= Task statement =
Turn the material below into a Markdown table with the columns "Row" and "Line," numbering each line and skipping blank ones. Leave out all pictures.

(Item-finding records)

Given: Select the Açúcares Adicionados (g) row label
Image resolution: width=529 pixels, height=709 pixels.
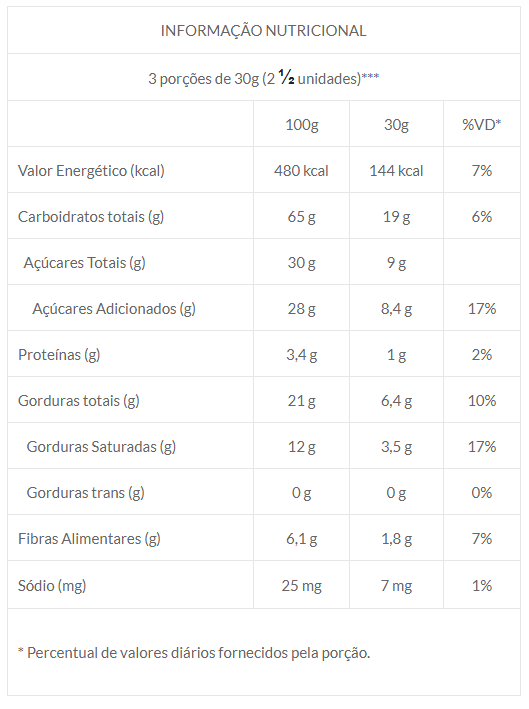Looking at the screenshot, I should (114, 309).
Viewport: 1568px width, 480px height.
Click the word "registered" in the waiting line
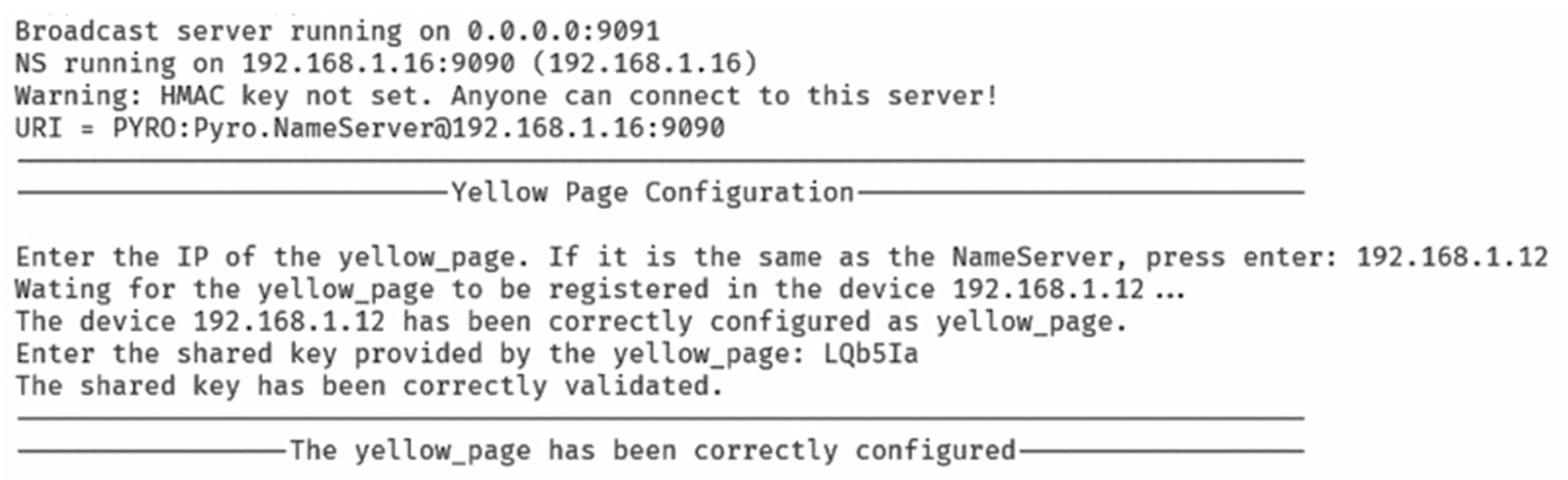point(629,290)
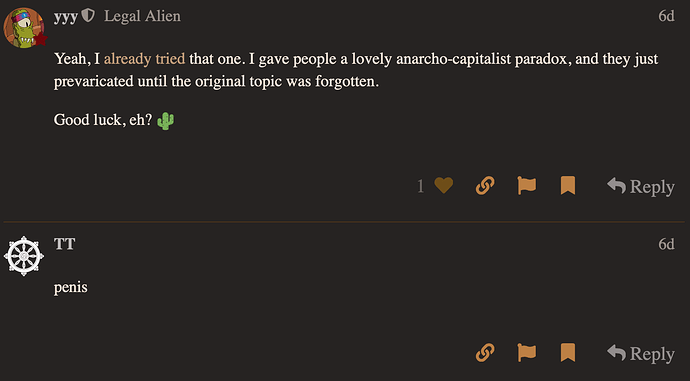The image size is (690, 381).
Task: Click the moderator shield icon beside yyy
Action: coord(88,16)
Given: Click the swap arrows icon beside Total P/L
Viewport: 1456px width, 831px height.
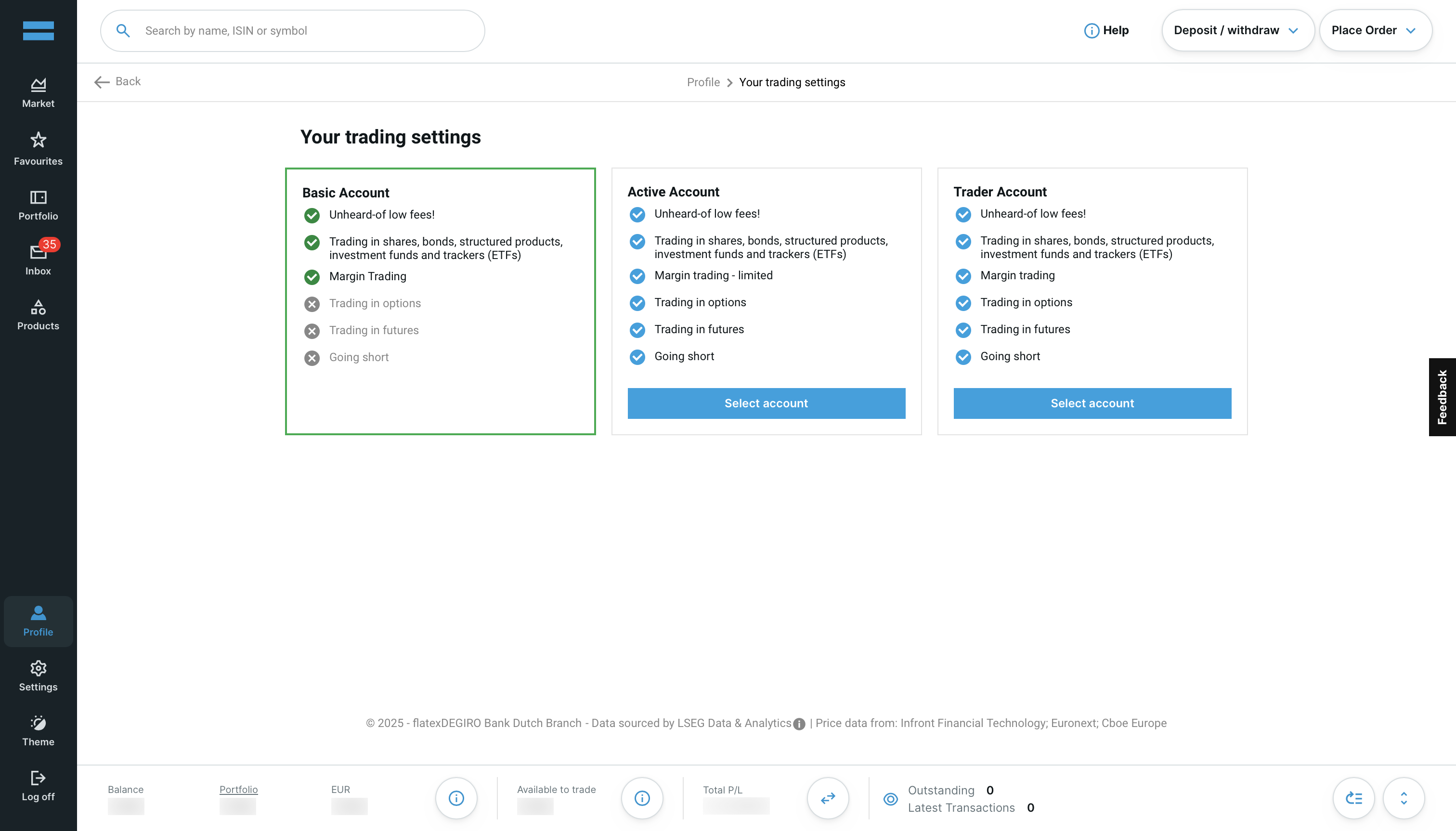Looking at the screenshot, I should tap(828, 798).
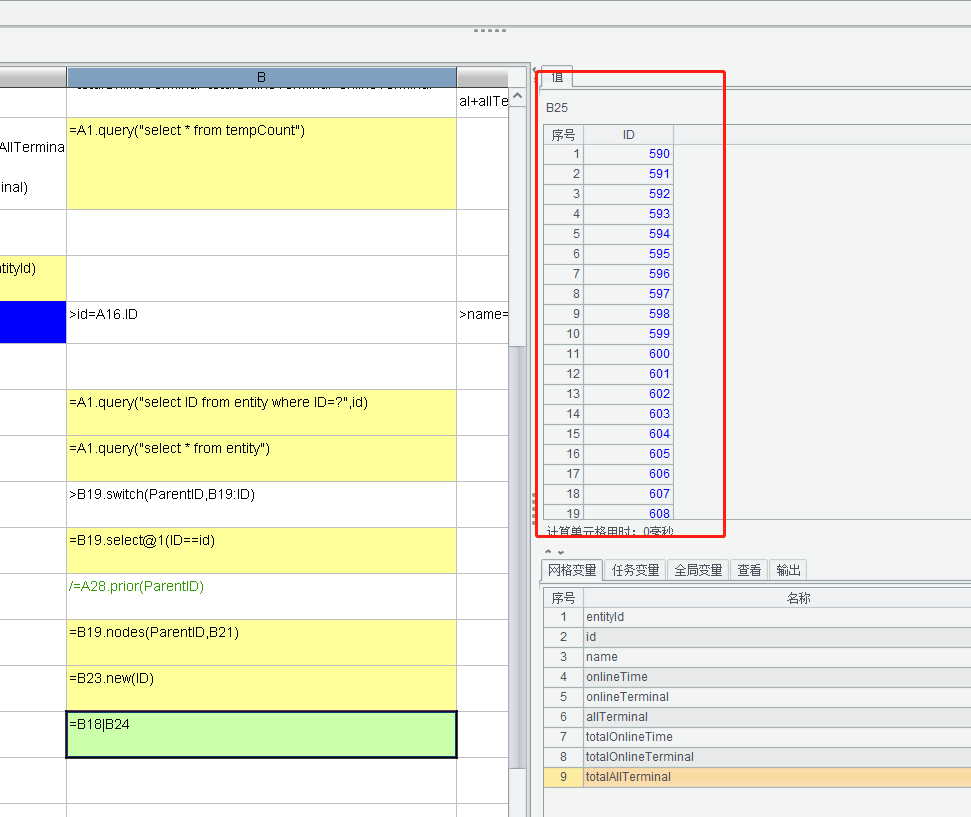Screen dimensions: 971x817
Task: Click the scroll-up arrow of grid scrollbar
Action: pos(518,98)
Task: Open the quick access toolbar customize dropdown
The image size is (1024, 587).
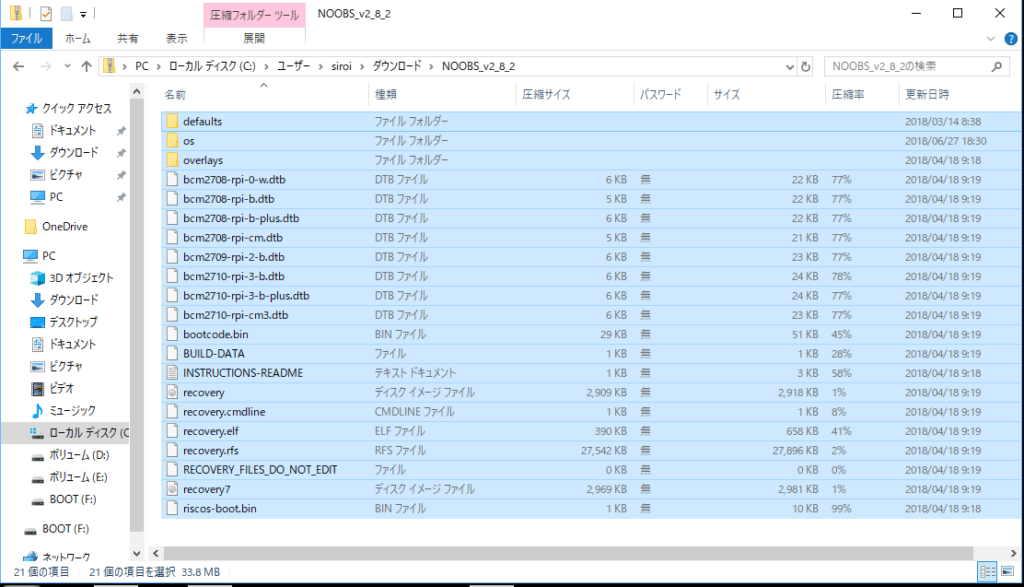Action: click(83, 14)
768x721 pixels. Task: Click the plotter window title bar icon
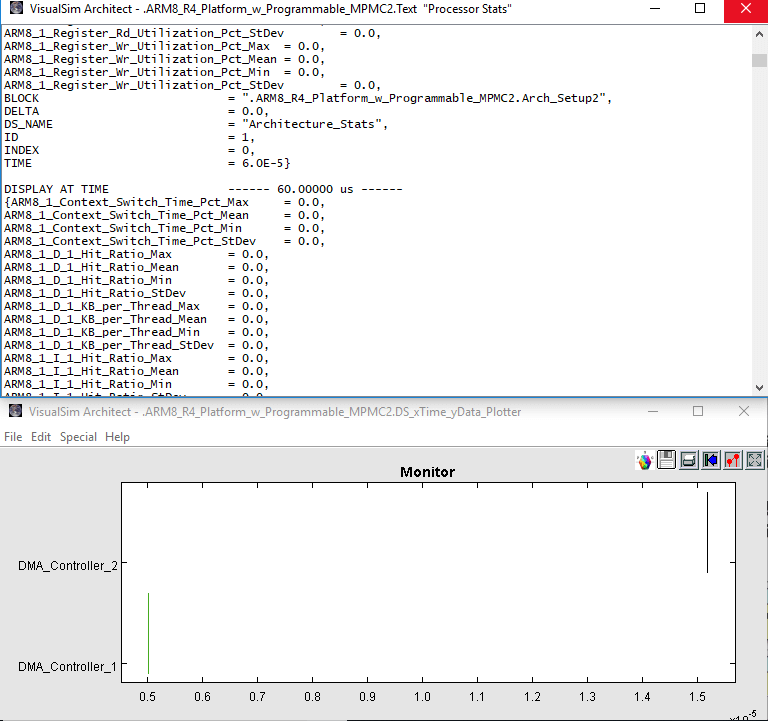[x=15, y=411]
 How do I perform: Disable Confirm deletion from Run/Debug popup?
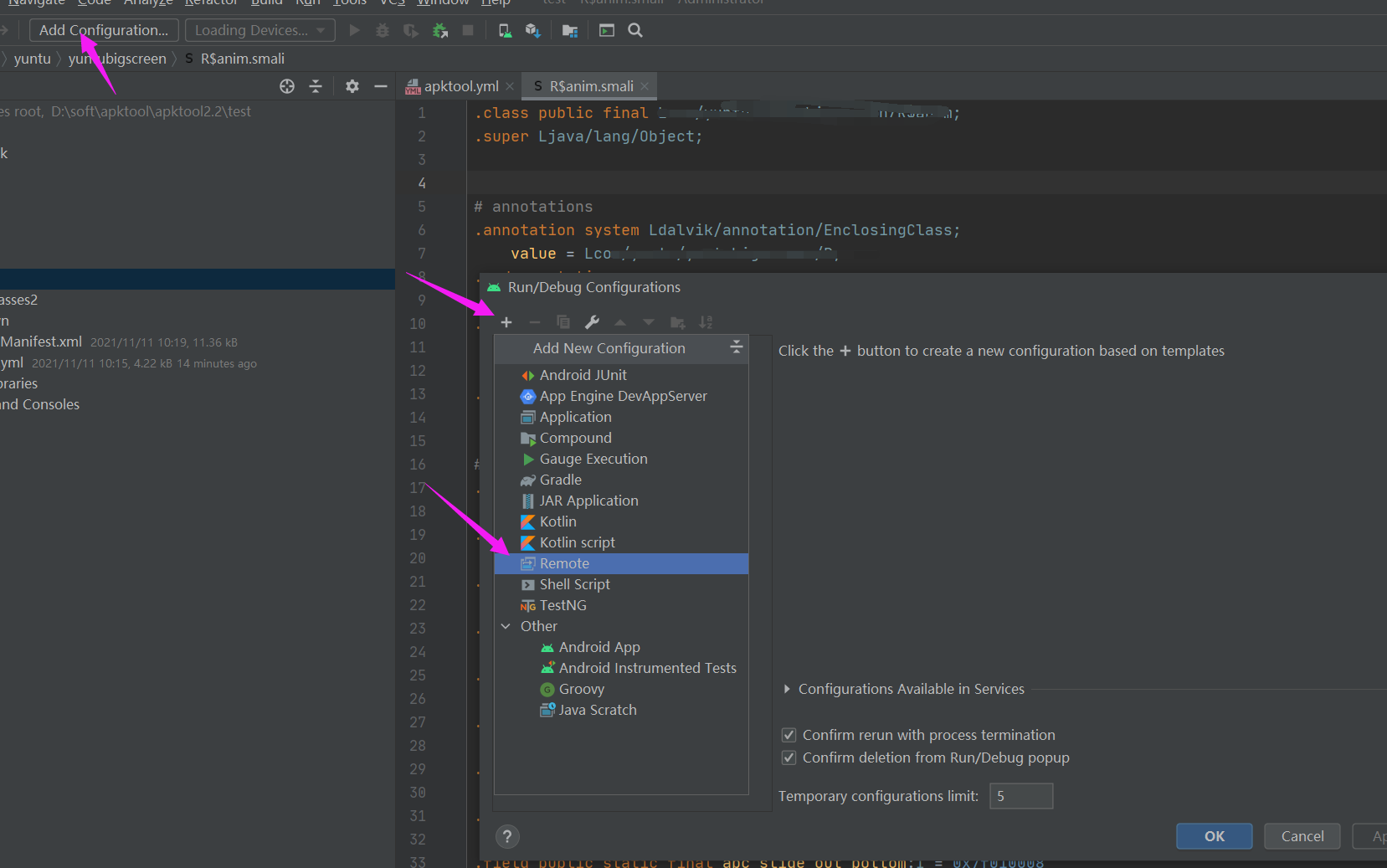click(789, 758)
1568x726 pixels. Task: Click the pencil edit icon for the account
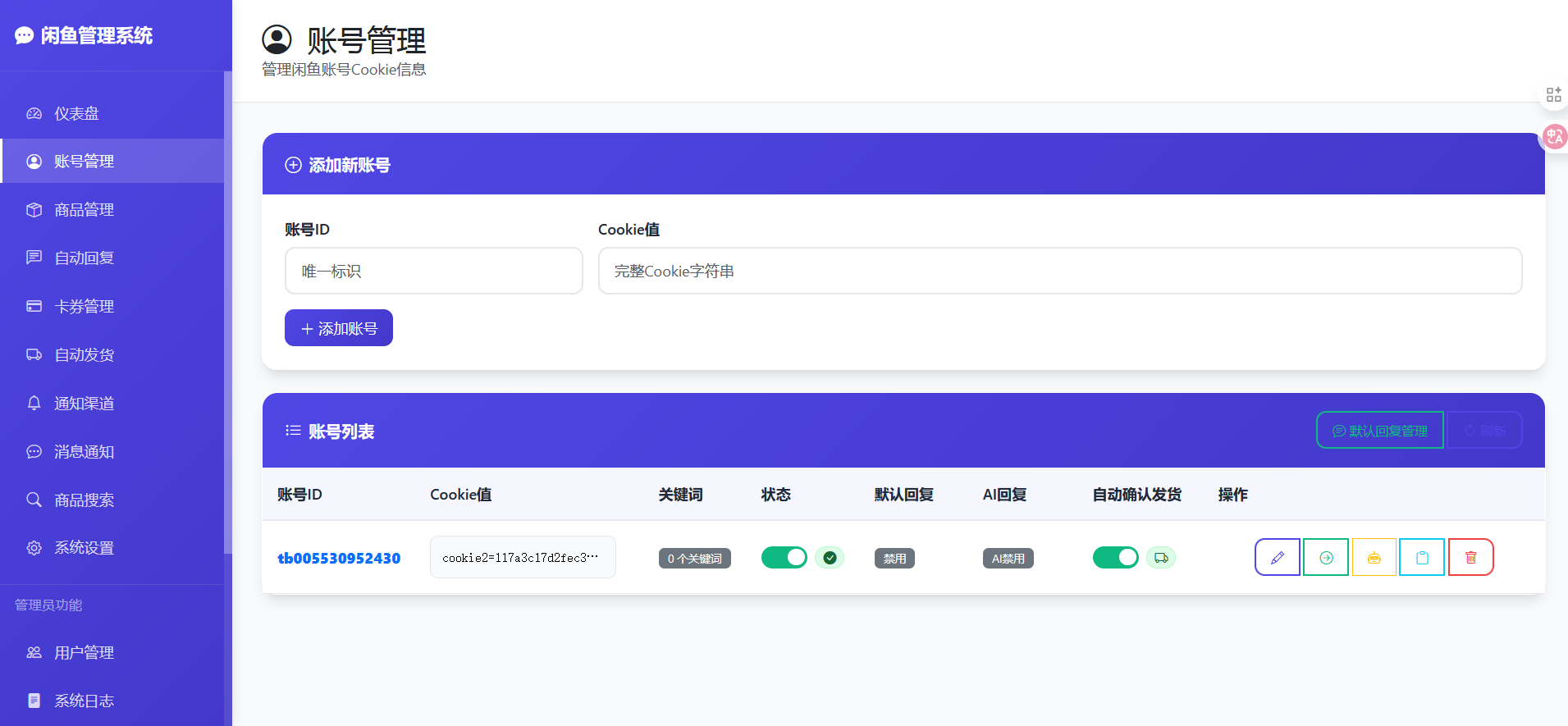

= Completed task =
| Row | Line |
|---|---|
| 1 | Given: Select the Açúcares Adicionados (g) row label |
| 2 | Image resolution: width=529 pixels, height=709 pixels. |
| 3 | Looking at the screenshot, I should (114, 309). |
| 4 | Viewport: 1568px width, 480px height. |
| 5 | Click the word "registered" in the waiting line |
| 6 | point(629,290) |
| 7 | The image size is (690, 381). |
| 8 | Task: Click the moderator shield icon beside yyy |
| 9 | Action: coord(88,16) |
| 10 | Given: Click the swap arrows icon beside Total P/L |
| 11 | Viewport: 1456px width, 831px height. |
| 12 | Looking at the screenshot, I should tap(828, 798). |
| 13 | Screen dimensions: 971x817 |
| 14 | Task: Click the scroll-up arrow of grid scrollbar |
| 15 | Action: pos(518,98) |
| 16 | Task: Open the quick access toolbar customize dropdown |
| 17 | The image size is (1024, 587). |
| 18 | Action: click(83, 14) |
| 19 | 768x721 pixels. Task: Click the plotter window title bar icon |
| 20 | [x=15, y=411] |
| 21 |  How do I perform: Disable Confirm deletion from Run/Debug popup? |
| 22 | click(789, 758) |
| 23 | 1568x726 pixels. Task: Click the pencil edit icon for the account |